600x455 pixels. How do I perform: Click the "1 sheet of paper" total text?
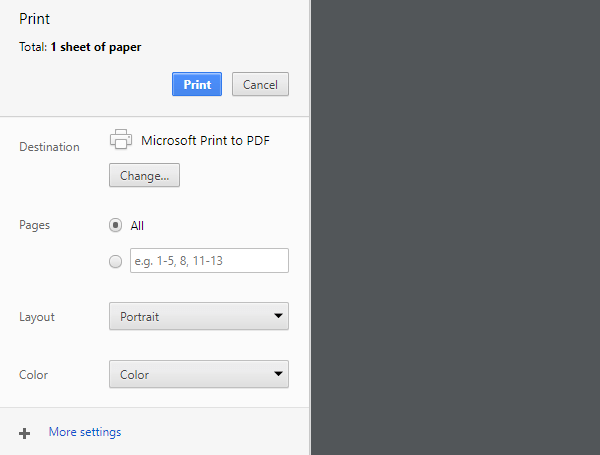[95, 47]
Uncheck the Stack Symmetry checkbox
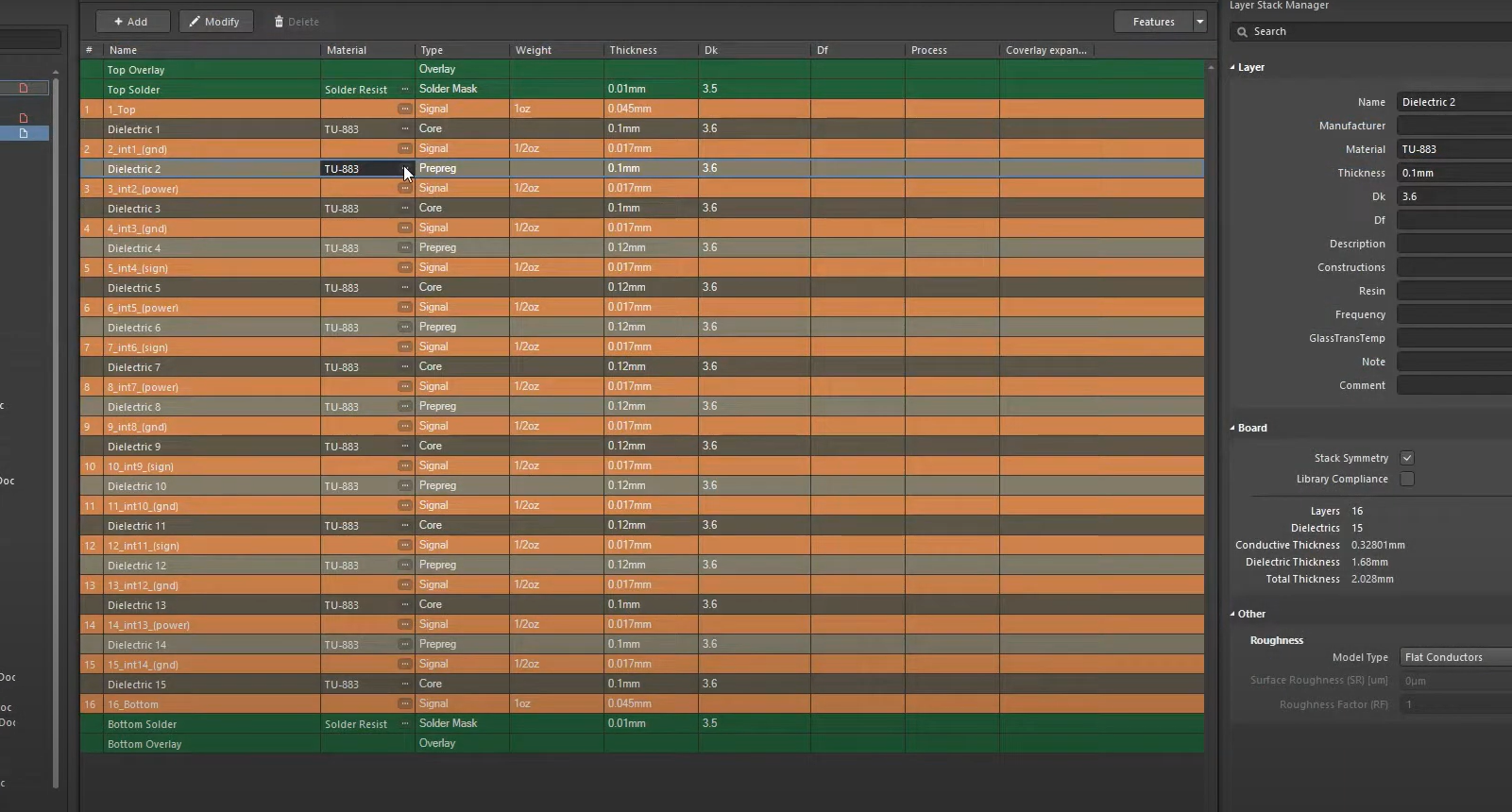Screen dimensions: 1512x812 pyautogui.click(x=1407, y=458)
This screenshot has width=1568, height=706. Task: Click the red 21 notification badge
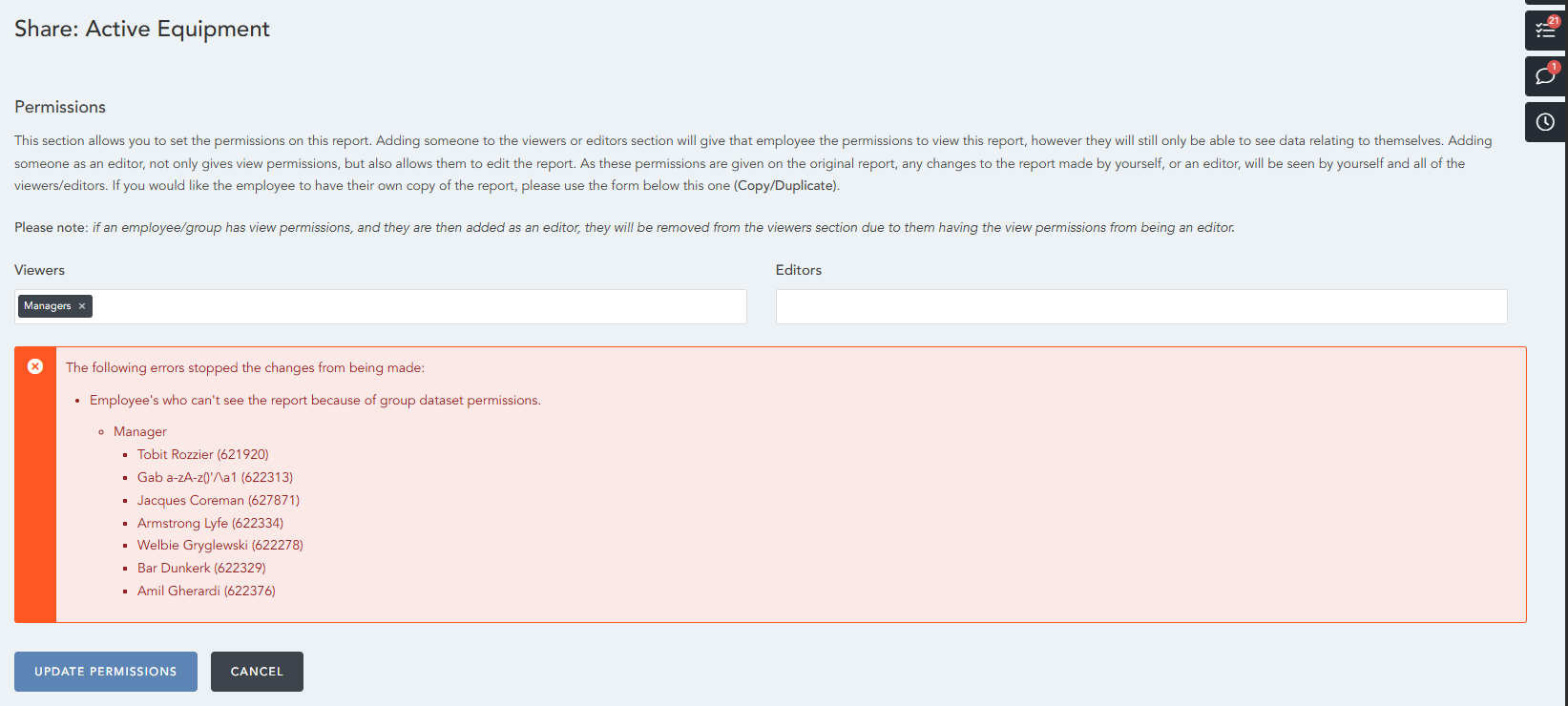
+ + + + +
Required work:
Take the lines from the one holding "Uncheck the Stack Symmetry checkbox" through the final line of the records above and output them exactly, both ends included, excluding pictures.

Output of the exercise:
Uncheck the Stack Symmetry checkbox
Screen dimensions: 1512x812 pyautogui.click(x=1407, y=458)
This screenshot has width=1568, height=706. Task: Click the red 21 notification badge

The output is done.